A Polícia Civil concluiu o inquérito sobre a morte da policial militar Gisele Alves Santana e apontou o tenente-coronel Geraldo Leite Rosa Neto como responsável pelo crime. Segundo o relatório final, o oficial não apenas matou a esposa, como também tentou alterar a cena para simular um suicídio, o que levou ao indiciamento por feminicídio e fraude processual.
O caso aconteceu na terça-feira (18), no apartamento onde o casal vivia no centro de São Paulo. Desde o início, Geraldo afirmou que Gisele teria tirado a própria vida após uma discussão sobre o relacionamento.

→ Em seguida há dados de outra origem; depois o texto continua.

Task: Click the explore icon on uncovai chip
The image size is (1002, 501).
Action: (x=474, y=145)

No entanto, ao longo das investigações, essa versão foi sendo contestada por uma série de evidências reunidas pelos peritos.
Laudos periciais
Os laudos periciais indicaram inconsistências importantes, como a ausência de resíduos de pólvora nas mãos da vítima e a posição considerada incompatível do corpo e da arma. Além disso, vestígios de sangue foram encontrados em diferentes cômodos do imóvel, o que levantou suspeitas sobre a dinâmica apresentada pelo tenente-coronel.
Outro ponto que chamou a atenção dos investigadores foi o intervalo entre o disparo e o pedido de socorro. De acordo com testemunhas, o barulho do tiro foi ouvido por uma vizinha por volta das 7h30, enquanto o contato com os serviços de emergência só teria ocorrido cerca de 30 minutos depois.

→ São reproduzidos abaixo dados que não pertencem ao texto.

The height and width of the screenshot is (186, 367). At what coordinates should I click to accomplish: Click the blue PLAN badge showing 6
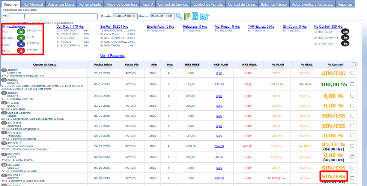[x=21, y=44]
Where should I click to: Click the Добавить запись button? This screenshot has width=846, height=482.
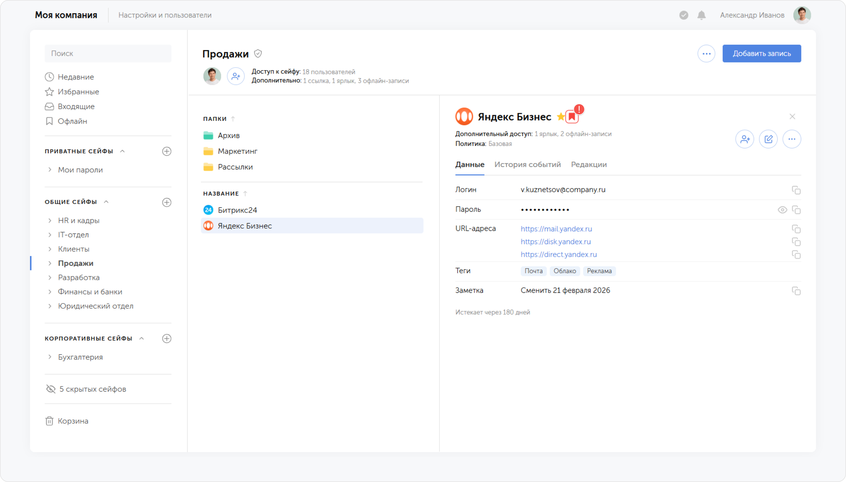[x=761, y=54]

Polícia pede prisão preventiva de tenente-coronel
Com base nesse conjunto de provas, a Polícia Civil pediu a prisão preventiva do oficial, que também foi alvo de solicitação semelhante por parte da Corregedoria da Polícia Militar. O caso agora está nas mãos do Ministério Público, que irá decidir sobre o oferecimento da denúncia à Justiça.